The military crusaders themselves were mostly interested in artistic and development matters, or sophisticated in their taste, and much of their art was destroyed in the loss of their kingdoms so that only a few pieces survive today.
On the whole the Eastern Christian styles were more significant influences than Islamic art; the artists working in the Crusader lands are assumed to have had the same variety of backgrounds.
Many art historians attempt to guess the backgrounds, in terms of ethnicity, place of birth and training, of the artists involved with particular works, an effort treated with caution by Kurt Weitzmann, Doula Mouriki, and Jaroslav Folda, author of the most recent detailed survey.
In the second period the Kingdom of Jerusalem was now hugely reduced in size to control only a few coastal towns and the areas around them, which were gradually whittled away by the Muslims until the final Siege of Acre (1291) ended Crusader presence in the Levant.
The Saint Catherine's Monastery in Egypt was an important centre where a school of manuscript and icon painting that blended European and local influences emerged.
Fortunately it has also been a very secure home for its collection of icons (but not manuscripts in Latin, all of which were later destroyed, apparently under Russian influence), so a good number have survived there.
[4] An example of the mixture of styles is the Church of the Holy Sepulchre in Jerusalem, the renovation and rebuilding of which was completed in 1149; however only fragments of the large programme of mosaics now survive.

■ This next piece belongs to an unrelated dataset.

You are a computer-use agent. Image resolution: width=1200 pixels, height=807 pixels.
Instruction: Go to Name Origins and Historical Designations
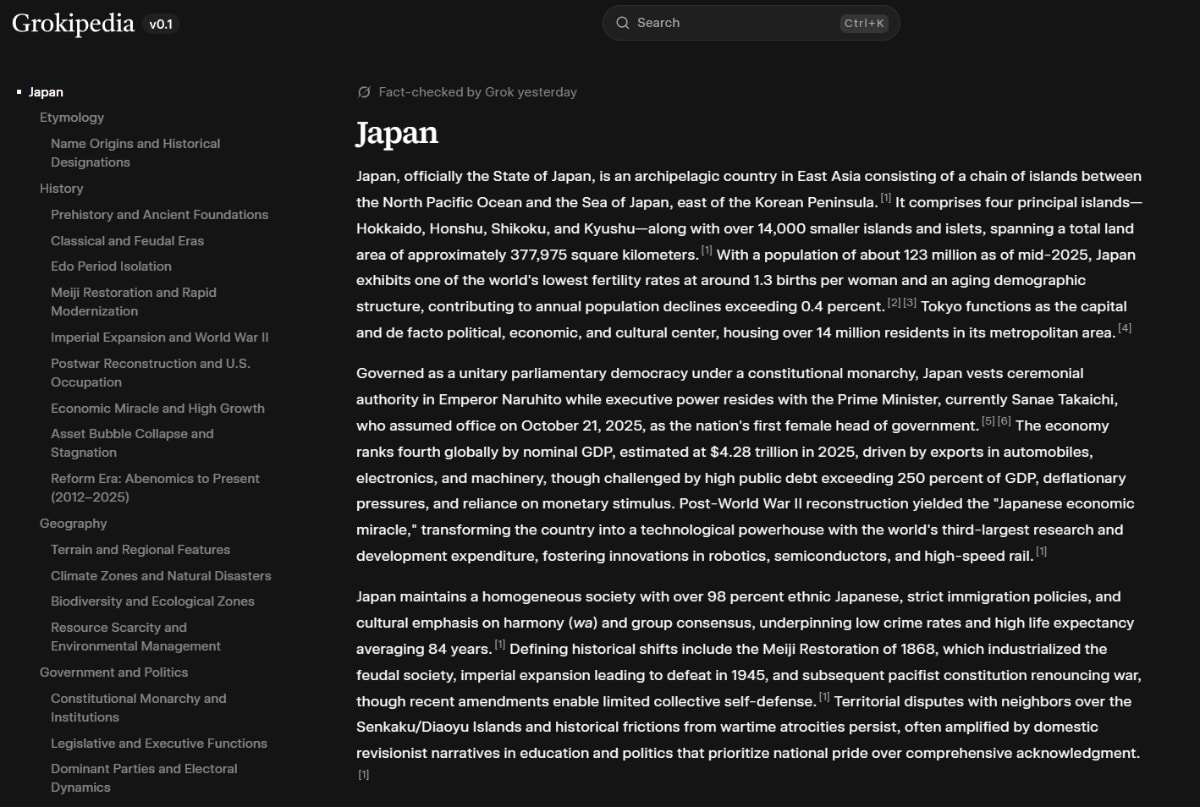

This was until the loss of Jerusalem in 1187 the institution with the main Crusader scriptorium, from which six manuscripts survive, made in a mixture of royal and church commissions.
[8] After the rapid collapse of the Kingdom of Jerusalem in 1187, which must have destroyed a great part of the artwork the crusaders produced,[9] they were mostly confined to a few cities on the Mediterranean coast until Acre was conquered in 1291.
In general, it is often not possible to say with certainty whether influences or new types of objects arriving in Europe at this period did so via Islamic Spain, the Byzantine world, or the Crusader states.